**Description of the task**
Render the material below as a Markdown table with the columns Row and Line. Number the rows and put one non-blank line in each, leaving out blank lines.
[Supplied material start]
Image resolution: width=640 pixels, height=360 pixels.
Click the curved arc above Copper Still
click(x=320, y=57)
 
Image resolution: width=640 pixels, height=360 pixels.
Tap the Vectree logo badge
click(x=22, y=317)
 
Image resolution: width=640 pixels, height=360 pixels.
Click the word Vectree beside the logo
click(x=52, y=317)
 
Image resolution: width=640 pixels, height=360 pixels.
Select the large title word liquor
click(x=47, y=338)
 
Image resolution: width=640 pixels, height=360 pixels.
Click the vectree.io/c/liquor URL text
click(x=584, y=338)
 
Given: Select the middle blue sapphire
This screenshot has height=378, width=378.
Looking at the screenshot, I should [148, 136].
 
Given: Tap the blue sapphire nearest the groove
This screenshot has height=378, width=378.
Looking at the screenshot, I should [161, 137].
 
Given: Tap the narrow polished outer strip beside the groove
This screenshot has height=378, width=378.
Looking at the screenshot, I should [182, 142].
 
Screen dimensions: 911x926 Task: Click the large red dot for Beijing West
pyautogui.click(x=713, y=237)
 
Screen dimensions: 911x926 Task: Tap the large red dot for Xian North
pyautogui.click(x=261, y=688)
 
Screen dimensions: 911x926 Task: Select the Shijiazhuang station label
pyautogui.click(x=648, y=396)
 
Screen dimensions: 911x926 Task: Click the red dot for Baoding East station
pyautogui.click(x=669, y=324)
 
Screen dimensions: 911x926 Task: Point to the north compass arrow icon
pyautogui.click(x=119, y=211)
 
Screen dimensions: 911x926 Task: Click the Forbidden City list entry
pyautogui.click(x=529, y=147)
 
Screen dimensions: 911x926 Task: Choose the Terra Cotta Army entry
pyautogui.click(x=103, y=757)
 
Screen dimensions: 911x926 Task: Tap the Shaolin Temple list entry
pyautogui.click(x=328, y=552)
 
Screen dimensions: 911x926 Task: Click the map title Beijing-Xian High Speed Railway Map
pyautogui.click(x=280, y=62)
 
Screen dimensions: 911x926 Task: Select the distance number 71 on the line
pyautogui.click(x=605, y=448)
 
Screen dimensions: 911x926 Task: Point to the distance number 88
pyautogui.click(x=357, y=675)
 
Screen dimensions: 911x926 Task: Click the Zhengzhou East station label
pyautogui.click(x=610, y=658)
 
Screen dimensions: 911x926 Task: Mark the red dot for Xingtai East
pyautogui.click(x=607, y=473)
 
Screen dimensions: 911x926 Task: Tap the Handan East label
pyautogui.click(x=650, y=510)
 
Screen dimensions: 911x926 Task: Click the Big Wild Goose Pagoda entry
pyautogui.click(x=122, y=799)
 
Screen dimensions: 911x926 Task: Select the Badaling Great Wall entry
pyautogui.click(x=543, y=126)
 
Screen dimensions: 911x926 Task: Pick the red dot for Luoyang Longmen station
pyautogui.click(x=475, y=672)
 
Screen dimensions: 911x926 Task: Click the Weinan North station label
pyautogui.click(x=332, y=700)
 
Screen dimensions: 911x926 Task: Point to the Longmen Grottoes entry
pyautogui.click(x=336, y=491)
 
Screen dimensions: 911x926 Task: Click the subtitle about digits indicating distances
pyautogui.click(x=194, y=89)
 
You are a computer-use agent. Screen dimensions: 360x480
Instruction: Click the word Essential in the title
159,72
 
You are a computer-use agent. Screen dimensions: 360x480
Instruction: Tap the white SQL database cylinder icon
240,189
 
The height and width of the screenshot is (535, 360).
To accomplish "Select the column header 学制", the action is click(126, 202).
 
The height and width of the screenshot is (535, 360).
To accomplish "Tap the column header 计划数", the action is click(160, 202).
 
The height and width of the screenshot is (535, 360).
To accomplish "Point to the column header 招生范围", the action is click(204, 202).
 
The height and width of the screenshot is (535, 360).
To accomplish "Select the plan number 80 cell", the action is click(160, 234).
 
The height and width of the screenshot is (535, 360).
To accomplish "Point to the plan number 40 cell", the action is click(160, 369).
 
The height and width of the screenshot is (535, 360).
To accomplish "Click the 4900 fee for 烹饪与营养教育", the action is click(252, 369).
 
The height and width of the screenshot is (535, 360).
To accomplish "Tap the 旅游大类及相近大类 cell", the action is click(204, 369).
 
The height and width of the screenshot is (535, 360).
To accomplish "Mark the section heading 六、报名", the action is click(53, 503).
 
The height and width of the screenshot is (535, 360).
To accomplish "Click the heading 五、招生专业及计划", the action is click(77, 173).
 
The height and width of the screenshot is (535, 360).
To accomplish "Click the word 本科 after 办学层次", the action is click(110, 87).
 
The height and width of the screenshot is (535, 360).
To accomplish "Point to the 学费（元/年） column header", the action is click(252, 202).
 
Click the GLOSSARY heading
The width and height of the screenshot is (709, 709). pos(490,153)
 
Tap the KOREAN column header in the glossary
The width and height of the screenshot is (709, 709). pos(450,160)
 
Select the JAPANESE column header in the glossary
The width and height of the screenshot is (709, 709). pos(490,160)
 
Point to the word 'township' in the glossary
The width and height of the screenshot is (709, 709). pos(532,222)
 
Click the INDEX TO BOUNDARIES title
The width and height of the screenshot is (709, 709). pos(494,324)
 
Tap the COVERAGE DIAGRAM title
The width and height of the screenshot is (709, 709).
[Supplied material end]
**Written answer**
| Row | Line |
|---|---|
| 1 | Image resolution: width=640 pixels, height=360 pixels. |
| 2 | Click the curved arc above Copper Still |
| 3 | click(x=320, y=57) |
| 4 | Image resolution: width=640 pixels, height=360 pixels. |
| 5 | Tap the Vectree logo badge |
| 6 | click(x=22, y=317) |
| 7 | Image resolution: width=640 pixels, height=360 pixels. |
| 8 | Click the word Vectree beside the logo |
| 9 | click(x=52, y=317) |
| 10 | Image resolution: width=640 pixels, height=360 pixels. |
| 11 | Select the large title word liquor |
| 12 | click(x=47, y=338) |
| 13 | Image resolution: width=640 pixels, height=360 pixels. |
| 14 | Click the vectree.io/c/liquor URL text |
| 15 | click(x=584, y=338) |
| 16 | Given: Select the middle blue sapphire |
| 17 | This screenshot has height=378, width=378. |
| 18 | Looking at the screenshot, I should [148, 136]. |
| 19 | Given: Tap the blue sapphire nearest the groove |
| 20 | This screenshot has height=378, width=378. |
| 21 | Looking at the screenshot, I should [161, 137]. |
| 22 | Given: Tap the narrow polished outer strip beside the groove |
| 23 | This screenshot has height=378, width=378. |
| 24 | Looking at the screenshot, I should [182, 142]. |
| 25 | Screen dimensions: 911x926 Task: Click the large red dot for Beijing West |
| 26 | pyautogui.click(x=713, y=237) |
| 27 | Screen dimensions: 911x926 Task: Tap the large red dot for Xian North |
| 28 | pyautogui.click(x=261, y=688) |
| 29 | Screen dimensions: 911x926 Task: Select the Shijiazhuang station label |
| 30 | pyautogui.click(x=648, y=396) |
| 31 | Screen dimensions: 911x926 Task: Click the red dot for Baoding East station |
| 32 | pyautogui.click(x=669, y=324) |
| 33 | Screen dimensions: 911x926 Task: Point to the north compass arrow icon |
| 34 | pyautogui.click(x=119, y=211) |
| 35 | Screen dimensions: 911x926 Task: Click the Forbidden City list entry |
| 36 | pyautogui.click(x=529, y=147) |
| 37 | Screen dimensions: 911x926 Task: Choose the Terra Cotta Army entry |
| 38 | pyautogui.click(x=103, y=757) |
| 39 | Screen dimensions: 911x926 Task: Tap the Shaolin Temple list entry |
| 40 | pyautogui.click(x=328, y=552) |
| 41 | Screen dimensions: 911x926 Task: Click the map title Beijing-Xian High Speed Railway Map |
| 42 | pyautogui.click(x=280, y=62) |
| 43 | Screen dimensions: 911x926 Task: Select the distance number 71 on the line |
| 44 | pyautogui.click(x=605, y=448) |
| 45 | Screen dimensions: 911x926 Task: Point to the distance number 88 |
| 46 | pyautogui.click(x=357, y=675) |
| 47 | Screen dimensions: 911x926 Task: Click the Zhengzhou East station label |
| 48 | pyautogui.click(x=610, y=658) |
| 49 | Screen dimensions: 911x926 Task: Mark the red dot for Xingtai East |
| 50 | pyautogui.click(x=607, y=473) |
| 51 | Screen dimensions: 911x926 Task: Tap the Handan East label |
| 52 | pyautogui.click(x=650, y=510) |
| 53 | Screen dimensions: 911x926 Task: Click the Big Wild Goose Pagoda entry |
| 54 | pyautogui.click(x=122, y=799) |
| 55 | Screen dimensions: 911x926 Task: Select the Badaling Great Wall entry |
| 56 | pyautogui.click(x=543, y=126) |
| 57 | Screen dimensions: 911x926 Task: Pick the red dot for Luoyang Longmen station |
| 58 | pyautogui.click(x=475, y=672) |
| 59 | Screen dimensions: 911x926 Task: Click the Weinan North station label |
| 60 | pyautogui.click(x=332, y=700) |
| 61 | Screen dimensions: 911x926 Task: Point to the Longmen Grottoes entry |
| 62 | pyautogui.click(x=336, y=491) |
| 63 | Screen dimensions: 911x926 Task: Click the subtitle about digits indicating distances |
| 64 | pyautogui.click(x=194, y=89) |
| 65 | You are a computer-use agent. Screen dimensions: 360x480 |
| 66 | Instruction: Click the word Essential in the title |
| 67 | 159,72 |
| 68 | You are a computer-use agent. Screen dimensions: 360x480 |
| 69 | Instruction: Tap the white SQL database cylinder icon |
| 70 | 240,189 |
| 71 | The height and width of the screenshot is (535, 360). |
| 72 | To accomplish "Select the column header 学制", the action is click(126, 202). |
| 73 | The height and width of the screenshot is (535, 360). |
| 74 | To accomplish "Tap the column header 计划数", the action is click(160, 202). |
| 75 | The height and width of the screenshot is (535, 360). |
| 76 | To accomplish "Point to the column header 招生范围", the action is click(204, 202). |
| 77 | The height and width of the screenshot is (535, 360). |
| 78 | To accomplish "Select the plan number 80 cell", the action is click(160, 234). |
| 79 | The height and width of the screenshot is (535, 360). |
| 80 | To accomplish "Point to the plan number 40 cell", the action is click(160, 369). |
| 81 | The height and width of the screenshot is (535, 360). |
| 82 | To accomplish "Click the 4900 fee for 烹饪与营养教育", the action is click(252, 369). |
| 83 | The height and width of the screenshot is (535, 360). |
| 84 | To accomplish "Tap the 旅游大类及相近大类 cell", the action is click(204, 369). |
| 85 | The height and width of the screenshot is (535, 360). |
| 86 | To accomplish "Mark the section heading 六、报名", the action is click(53, 503). |
| 87 | The height and width of the screenshot is (535, 360). |
| 88 | To accomplish "Click the heading 五、招生专业及计划", the action is click(77, 173). |
| 89 | The height and width of the screenshot is (535, 360). |
| 90 | To accomplish "Click the word 本科 after 办学层次", the action is click(110, 87). |
| 91 | The height and width of the screenshot is (535, 360). |
| 92 | To accomplish "Point to the 学费（元/年） column header", the action is click(252, 202). |
| 93 | Click the GLOSSARY heading |
| 94 | The width and height of the screenshot is (709, 709). pos(490,153) |
| 95 | Tap the KOREAN column header in the glossary |
| 96 | The width and height of the screenshot is (709, 709). pos(450,160) |
| 97 | Select the JAPANESE column header in the glossary |
| 98 | The width and height of the screenshot is (709, 709). pos(490,160) |
| 99 | Point to the word 'township' in the glossary |
| 100 | The width and height of the screenshot is (709, 709). pos(532,222) |
| 101 | Click the INDEX TO BOUNDARIES title |
| 102 | The width and height of the screenshot is (709, 709). pos(494,324) |
| 103 | Tap the COVERAGE DIAGRAM title |
| 104 | The width and height of the screenshot is (709, 709). |